INSTRUCTIONS FOR THE TASK: Using the data below, print exactly the line with "723x503 pixels. How", the line with "Click the code", and every line between them, but none of the pictures.

Stored data entries
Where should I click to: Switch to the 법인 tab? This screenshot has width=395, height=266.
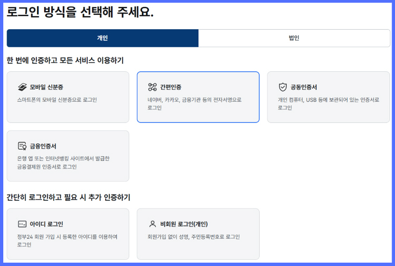click(295, 38)
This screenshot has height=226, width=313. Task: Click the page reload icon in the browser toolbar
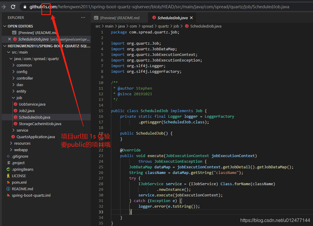[x=12, y=6]
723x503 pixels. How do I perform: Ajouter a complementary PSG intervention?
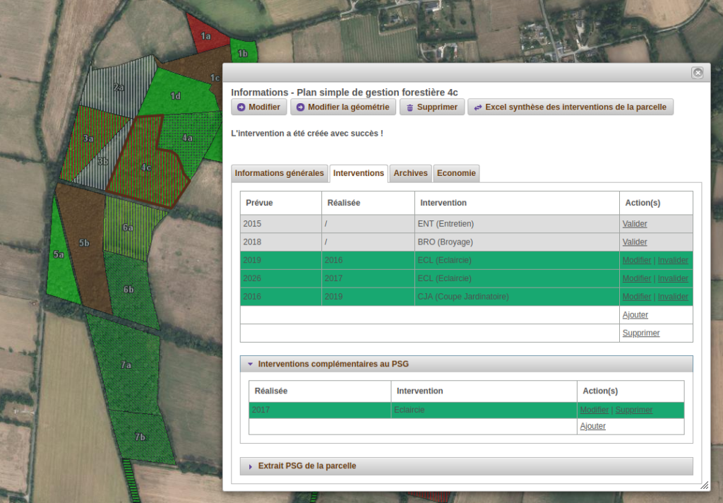tap(593, 426)
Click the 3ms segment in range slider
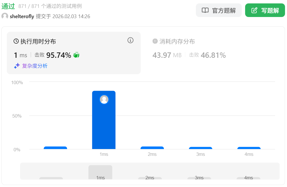Image resolution: width=287 pixels, height=187 pixels. click(199, 178)
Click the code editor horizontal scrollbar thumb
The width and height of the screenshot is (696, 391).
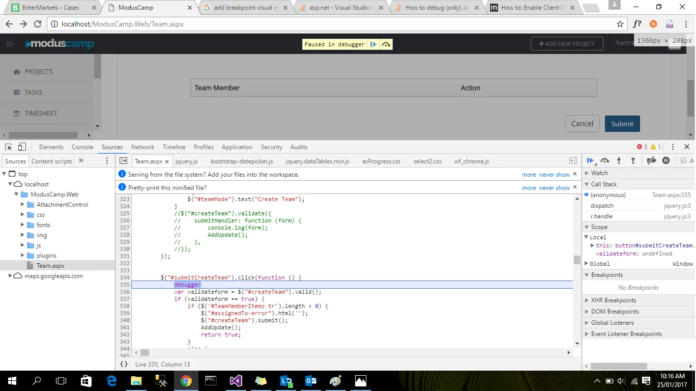(x=144, y=352)
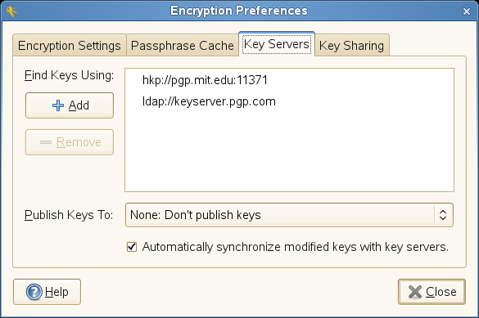Click the blue question mark Help icon
The image size is (479, 318).
(34, 292)
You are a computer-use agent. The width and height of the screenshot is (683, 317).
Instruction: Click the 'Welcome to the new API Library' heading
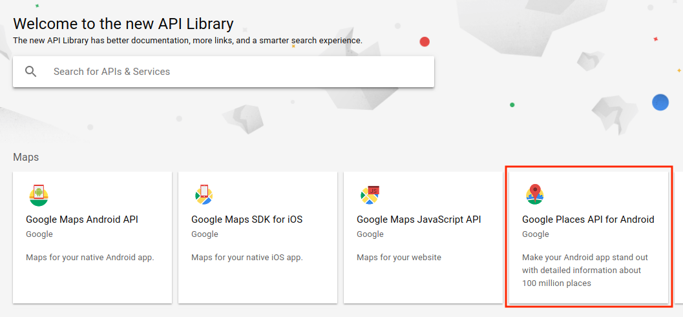point(123,23)
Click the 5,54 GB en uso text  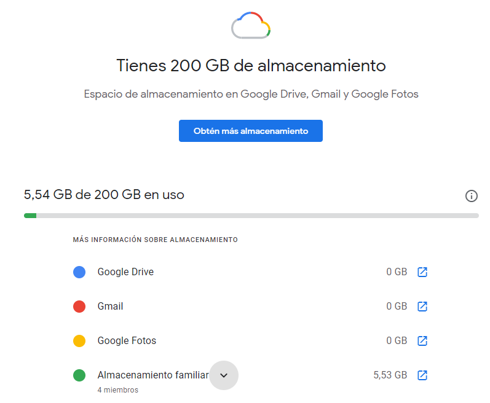(x=104, y=195)
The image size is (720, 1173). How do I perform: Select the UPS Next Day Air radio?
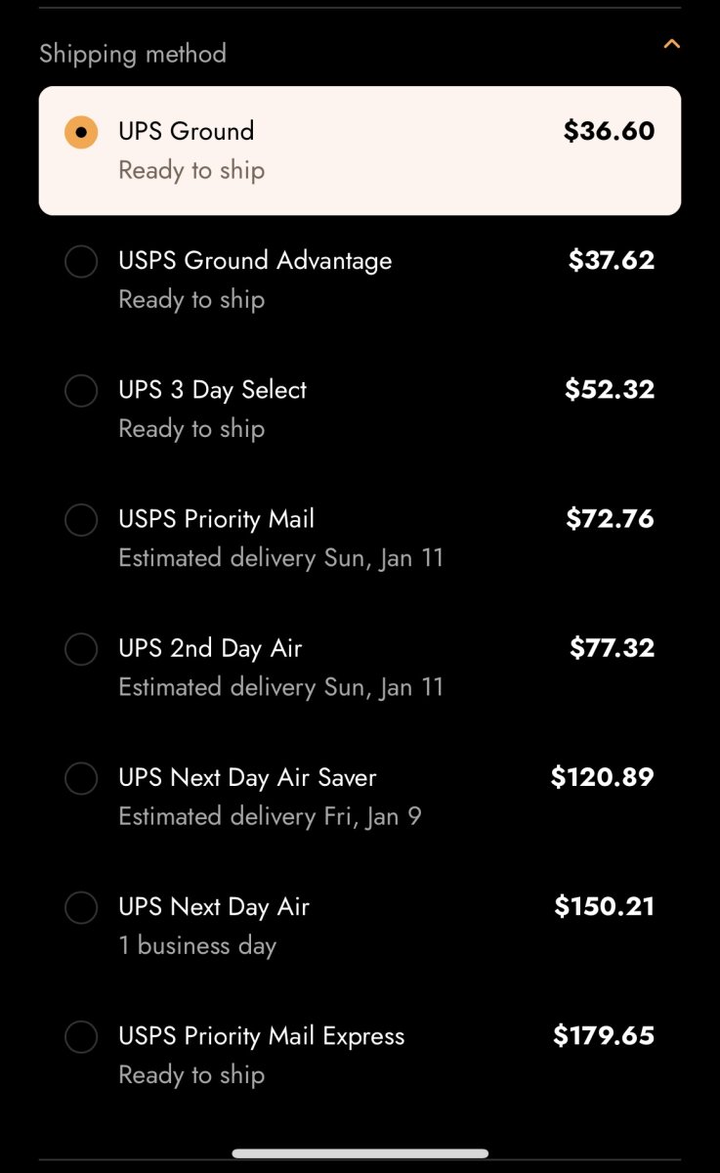point(81,908)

WRITTEN SOLUTION:
723x503 pixels. How do I perform: Ajouter a complementary PSG intervention?
tap(593, 426)
Click the 3ms segment in range slider
Image resolution: width=287 pixels, height=187 pixels. click(199, 178)
Click the code editor horizontal scrollbar thumb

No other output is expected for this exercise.